> EXERCISE: In the records below, find the line holding "Click the longitude label 34"; copy it and every line after it to the end, omitting all images.

[Start of Attachment]

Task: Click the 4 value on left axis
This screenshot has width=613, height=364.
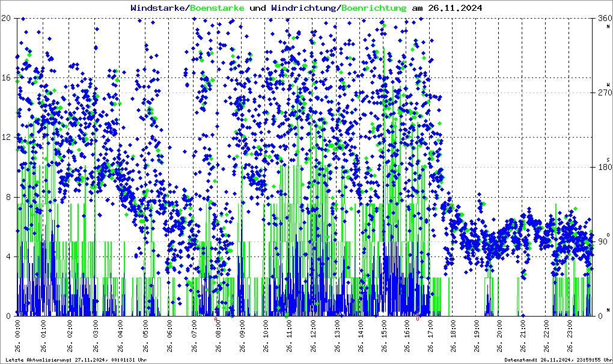Action: pos(8,256)
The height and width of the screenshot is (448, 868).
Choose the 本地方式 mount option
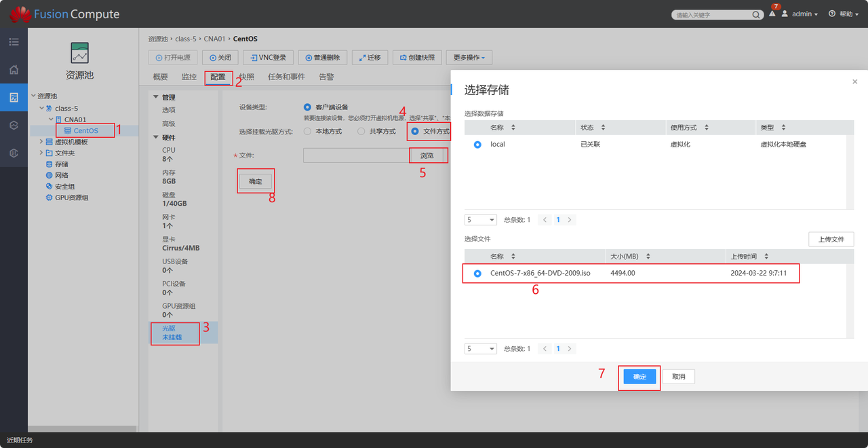click(x=308, y=131)
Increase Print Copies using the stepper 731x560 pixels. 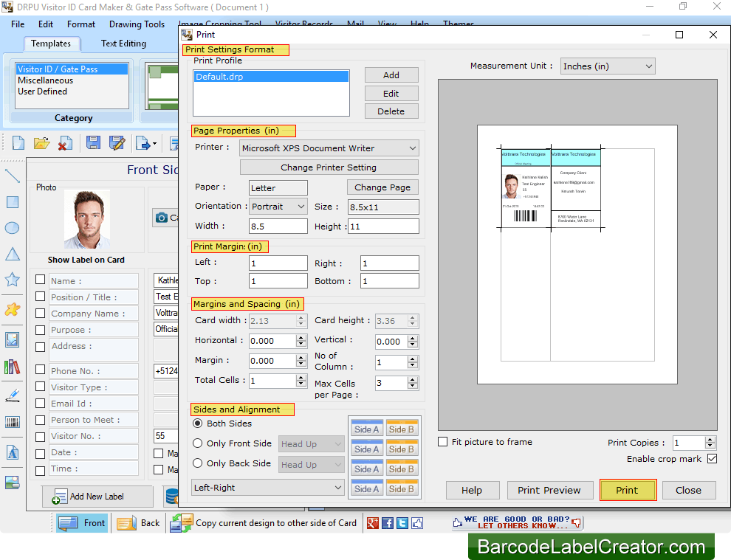coord(710,439)
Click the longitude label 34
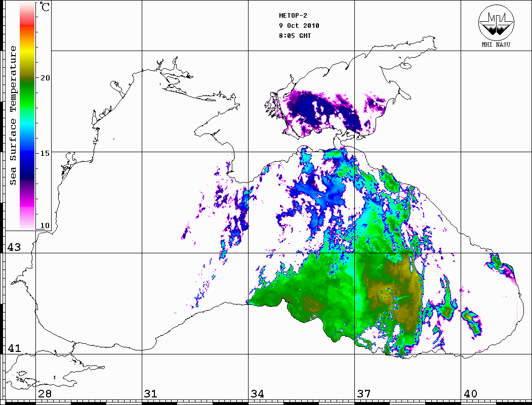This screenshot has width=532, height=405. (x=257, y=394)
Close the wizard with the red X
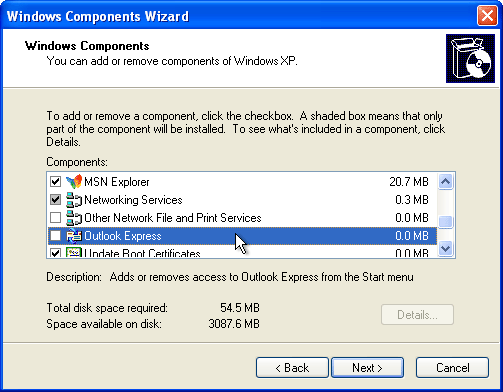This screenshot has width=503, height=392. pos(487,16)

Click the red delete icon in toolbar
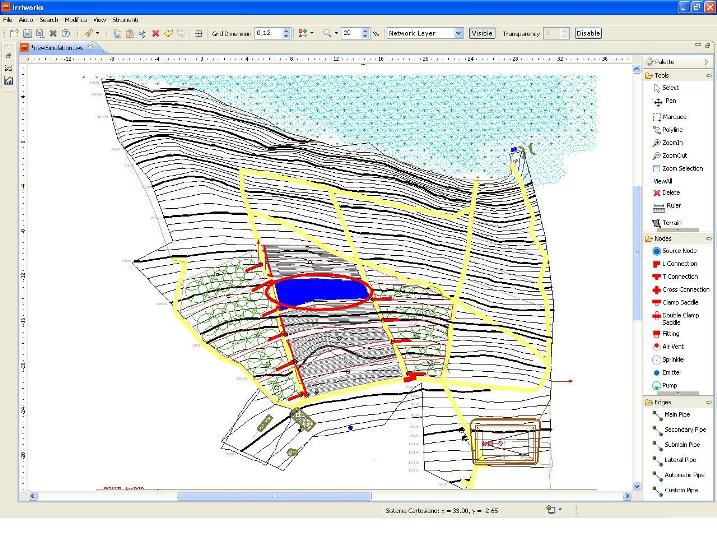pyautogui.click(x=155, y=33)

[End of Attachment]

> EXERCISE RESPONSE:
Click the longitude label 34
This screenshot has width=532, height=405. (x=257, y=394)
Close the wizard with the red X
This screenshot has width=503, height=392. pos(487,16)

Click the red delete icon in toolbar
pyautogui.click(x=155, y=33)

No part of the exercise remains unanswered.